╭─ Given records

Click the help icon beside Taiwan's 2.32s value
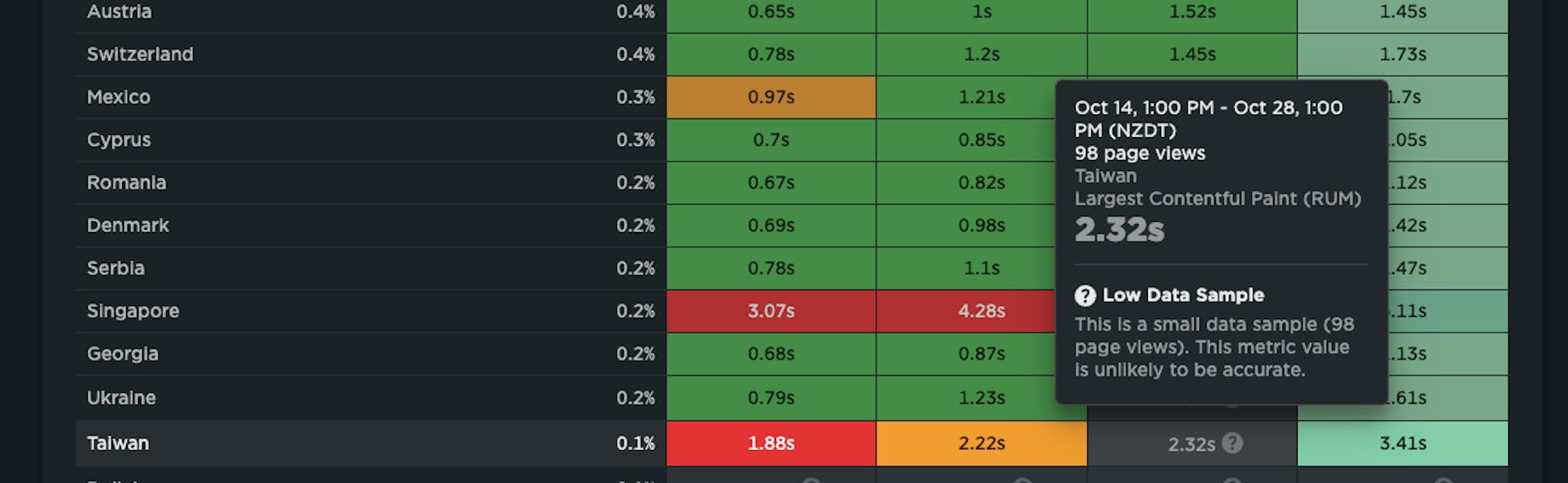click(x=1232, y=443)
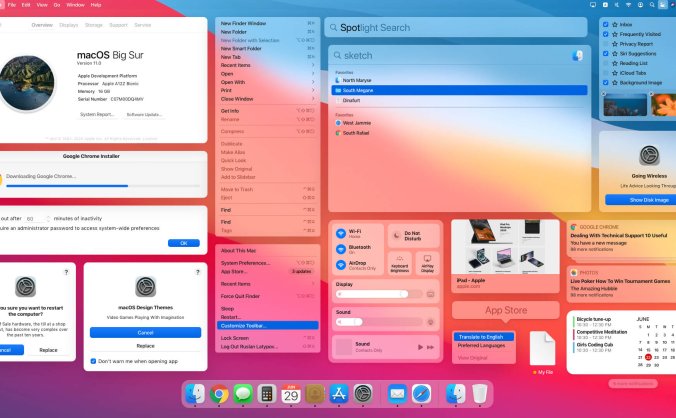
Task: Uncheck the Inbox checkbox
Action: (x=606, y=23)
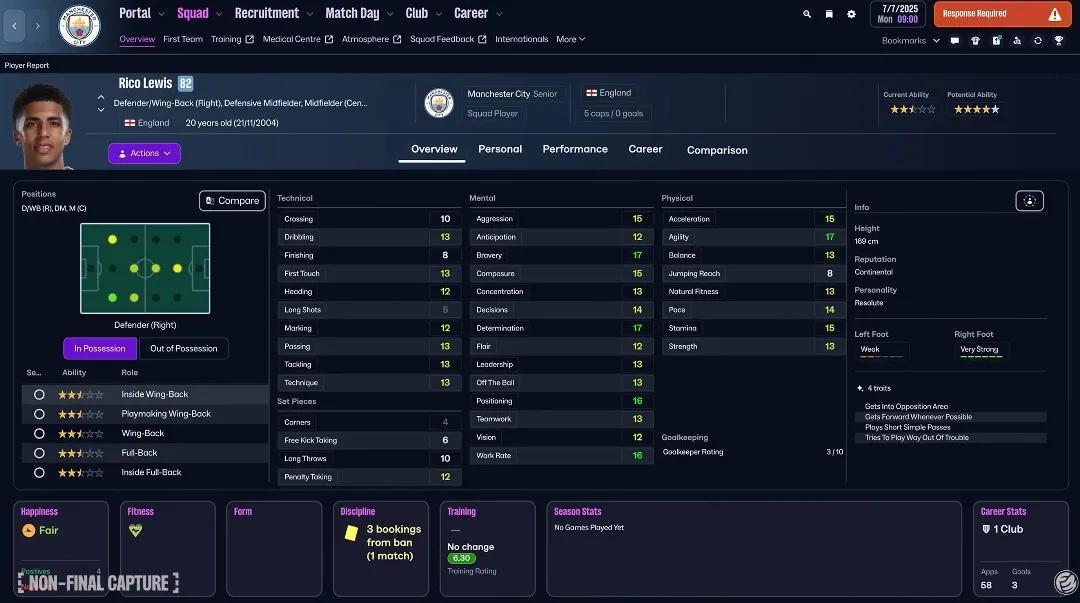Click the Compare button
Screen dimensions: 1080x603
[x=232, y=201]
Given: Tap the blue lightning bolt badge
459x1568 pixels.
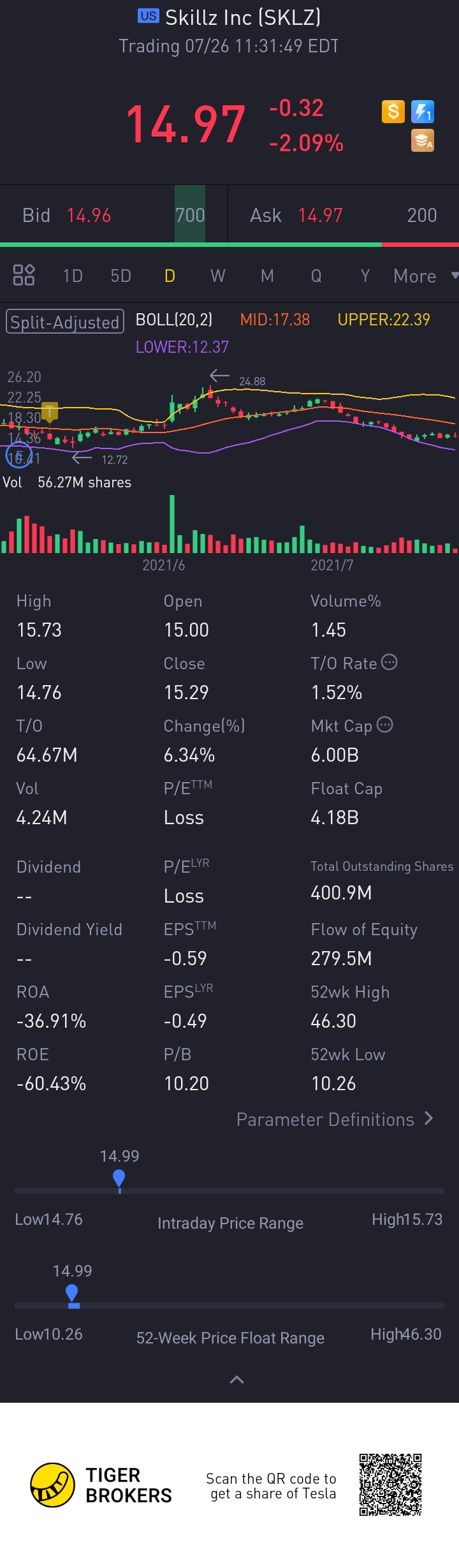Looking at the screenshot, I should pos(423,112).
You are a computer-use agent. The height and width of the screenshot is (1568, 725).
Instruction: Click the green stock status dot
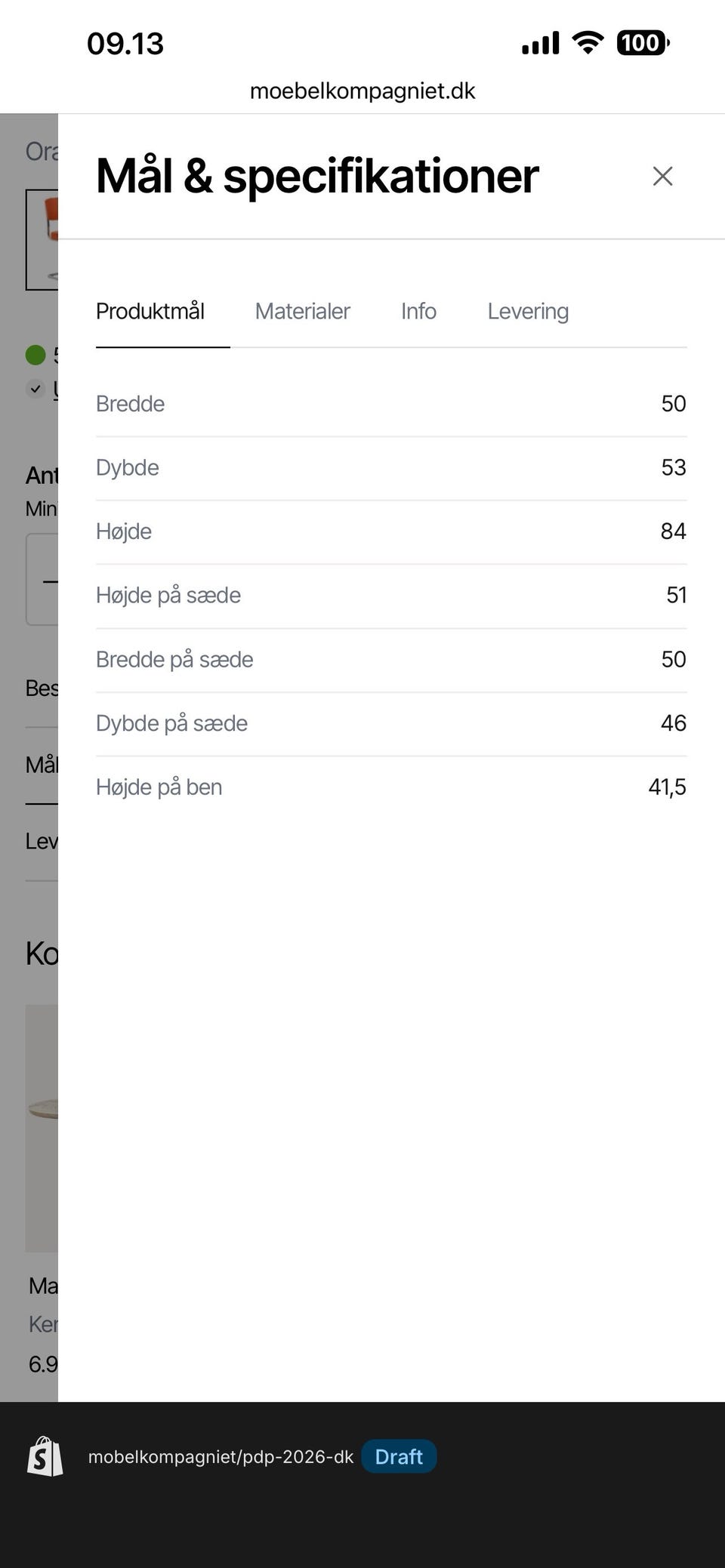pyautogui.click(x=35, y=354)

╰─

_What this task involves_
Write out nothing but the lines from the one with "You are a computer-use" through the last line of the entries, exactly as they stand; pictures are not part of the copy.

_Exercise answer_
You are a computer-use agent. The height and width of the screenshot is (1568, 725).
Instruction: Click the green stock status dot
pyautogui.click(x=35, y=354)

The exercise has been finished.